To take only oil itself, “black gold” as it is called, every four or five years experts come up with new estimates both of proven reserves in the ground and, more vaguely, of likely but unexplored reserves, as indicated by certain geological markers and pointers.

Until recently the figure for “unexplored” oil reserves was about 900 billion barrels. The analysts have added that to the 1.7 trillion barrels of proven reserves (mostly in the Mideast) and divided the total by the amount the world consumes each day, about 85 million barrels. The answer comes out at about 50 years, although if oil consumption rises at present rates it would be more like 30 years.

But now in turns out that up in the Arctic areas of the Barent Sea, the High North as the Norwegians call it, there could be an other 25 percent of unexplored reserves, pushing that 900 billion figure to something nearer 1.2 trillion.

Hitherto the problem has been how to get it out from under the ice. Giant platforms on the ice would be much too dangerous. But along, as always, comes new technology. Drills can now burrow sideways for miles under the ice and suck out oil from distant reservoirs, pumping it back to land bases.

Together with the Russians, the Norwegians now think they are on top of this challenge and in a few years the edge of Europe will have oil and gas availability that matches the Middle East. In fact, gas is already being extracted, frozen and shipped to the ever-thirsty United States. And it is oil and gas not from the turbulent Persian Gulf region, where anything could happen any day politically, but from the most reliable, stable and democratic region on Earth.

This changes the face of world oil politics, invalidates all those assertions about having to depend more and more on the unstable Middle East and makes nonsense, yet again of gloomy views about the oil running out.
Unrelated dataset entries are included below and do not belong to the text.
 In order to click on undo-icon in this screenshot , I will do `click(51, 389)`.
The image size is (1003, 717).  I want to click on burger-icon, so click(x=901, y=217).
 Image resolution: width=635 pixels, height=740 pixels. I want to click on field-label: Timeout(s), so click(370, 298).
Leading Asian oil-consuming economies like Japan can give a sigh of relief that growing Middle East oil and gas dependence is not, as we have constantly been told, “inevitable.”

If one adds to this vista of plentiful oil the progress of technology that makes more and more efficient use of oil — for instance via the hybrid cars now soaring in popularity — a picture emerges in which oil and gas, far from running out, become the gradual gateway to a cleaner and greener future, rather than standing in the way of it. The same can be said for “clean” coal — that is, coal being burned with the carbon-dioxide emissions diverted and minimized.

So the real problems of energy supply lie not in the sources, or in global warming effects, but in the terrifying political dangers in certain oil-producing regions, in the prospect of terrorist attacks on complex installations, in the vulnerability of long pipelines, in lack of timely infrastructure investment (usually due to wrong economic and price forecasts) and in misguided decisions by governments and politicians. These are the points where wise energy planners should be concentrating and planning to find a way round. That is their duty and what their peoples have a right to expect.

The present strong oil price is entirely due to a mixture of these factors on the supplier side, plus very heavy demand from fast-growing China, and from India, coming on top of America’s ever-rising demand for oil imports. It probably will not last. Growth will slow, new refineries (a key bottleneck at present) will come on stream and cleaner and greener alternatives will provide their share, although very slowly.

Feelings of shortage and energy crisis will doubtless persist as governments panic, taxes are piled on to energy sales, political earthquakes occur in sensitive regions. But the one certainty is that there is no shortage of oil or gas in the ground and no longer-term shortage of energy at all. It is just a question of surviving the difficult, and man-made, present.